Laichingen im Dezember vor 100 Jahren: Der Weltkrieg ist vorbei. Das Leid aber längst noch nicht. Nach und nach kommt Neues ans Licht.

An allen Fronten dieses barbarischen Krieges, der ausschließlich im „Feindesland“ geführt wurde, schweigen die Waffen. Der aus Buttenhausen im Lautertal stammende Zentrumspolitiker Matthias Erzberger hat im Wald von Compiegne den Waffenstillstand unterschrieben, was eigentlich die Aufgabe der „Obersten Heeresleitung“, nämlich der Generäle Paul von Hindenburg und Erich Ludendorff gewesen wäre. Zum letzten Mal versammelt sich die evangelische Laichinger Kirchengemeinde am Donnerstag, 14. November, zur Kriegsbetstunde in der St.-Albans-Kirche. Nun wird aber nicht mehr für den Sieg der deutschen Waffen gebetet, sondern um einen Ausweg aus dem angerichteten Chaos und dem unermesslichen Leid, das über die Familien gekommen ist. Und so spricht der neue Pfarrer, Otto Sauter, über Hosea 6, Vers 1: „Kommt, wir wollen wieder zum Herrn. Er hat uns zerrissen, er wird uns auch wieder verbinden.“

Die Gemeinde erreichen weiterhin Todesmeldungen von den Fronten. Am Totensonntag, 24. November, findet der letzte Trauergottesdienst für die im Oktober und November gefallenen oder an der Grippe verstorbenen Soldaten statt. Es sind dies: Karl Lamparter, Johannes Maier, Andreas Mangold, Johann Georg Müller, Hans Salzmann und Christian Schwenk. Einen indessen hat Pfarrer Sauter „übersehen“: Im Lazarett Schwäbisch Gmünd ist am 13. November 1918 Johannes Schwenk seinen Kriegsverletzungen erlegen, und damit ist er der letzte Laichinger Gefallene des Ersten Weltkriegs. Er wird in heimatlicher Erde bestattet. 20 Soldaten gelten noch als vermisst, 31 befinden sich in amerikanischer, englischer oder französischer Gefangenschaft. Einige von ihnen werden erst im Frühjahr 1920 entlassen.

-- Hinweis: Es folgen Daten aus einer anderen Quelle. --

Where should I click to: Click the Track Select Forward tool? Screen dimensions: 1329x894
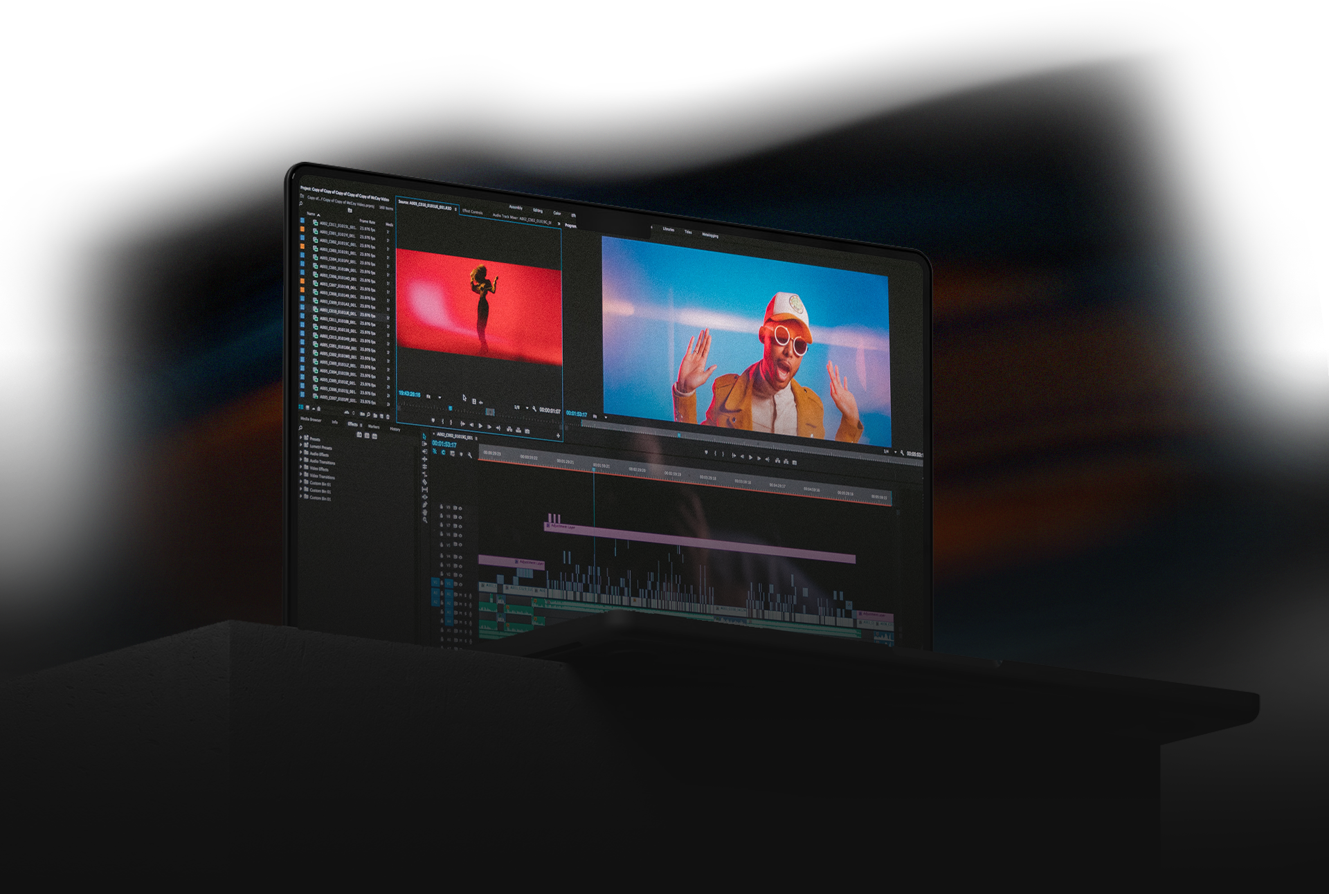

„Waren die einzigen von der Alb“

Über den „Heldentod“ des Laichinger Leinwandhändlers Johann Georg Müller berichtet sein Kriegskamerad, der jüdische Pferdehändler Moritz Levi aus Buttenhausen. In einem Brief an die junge Witwe, Christine Müller, geb. Gerstenmaier, mit ihren zwei Kindern schreibt er: „Ihr geliebter Mann ist gestern früh zwischen drei und vier Uhr, nachdem er eine Stunde vorher mit seinem Gespanne und einem Begleitsmanne unseren Biwakplatz verließ, um Munition in Stellung zu fahren, mit seinem Begleitsmann von einer feindlichen Granate getroffen und getötet worden, d.h. er starb, wie ich mir von den Kameraden erzählen ließ, nach zehn Minuten, ohne nochmals zum Bewußtsein gekommen zu sein. Meine Beziehungen zu Ihrem seligen Manne waren stets freundschaftliche; wir waren die einzigen von der Alb und hielten schon aus diesem Grunde freundschaftlich zueinander. Er erzählte mir von den vielen Todesfällen in Laichingen und klagte auch über Bauchschmerzen. Ich wollte ihn veranlassen, sich krank zu melden. Zu dem hatte er aber gar keine Lust, denn er hoffte immer, der Krieg gehe bald zu Ende und dann komme er ja nach Hause. Leider war es ihm nicht vergönnt und so musste er hier heraußen sein Leben lassen.“

Zu den heimkehrenden Soldaten gehören auch die Ärzte Dr. Glass und Dr. Mächtle. Sie finden sofort wieder Arbeit. Für die anderen muss die Gemeinde eine geeignete Beschäftigung finden, und so beschließen die bürgerlichen Kollegien, Gemeinderat und Bürgerausschuss, unter der Leitung von Gemeinderat Johannes Mangold Notstandsarbeiten für die Heimkehrer: Sie sollen im Gemeindewald 1600 Festmeter Holz schlagen, im Steinbruch arbeiten, Straßen ausbessern und dergleichen mehr tun.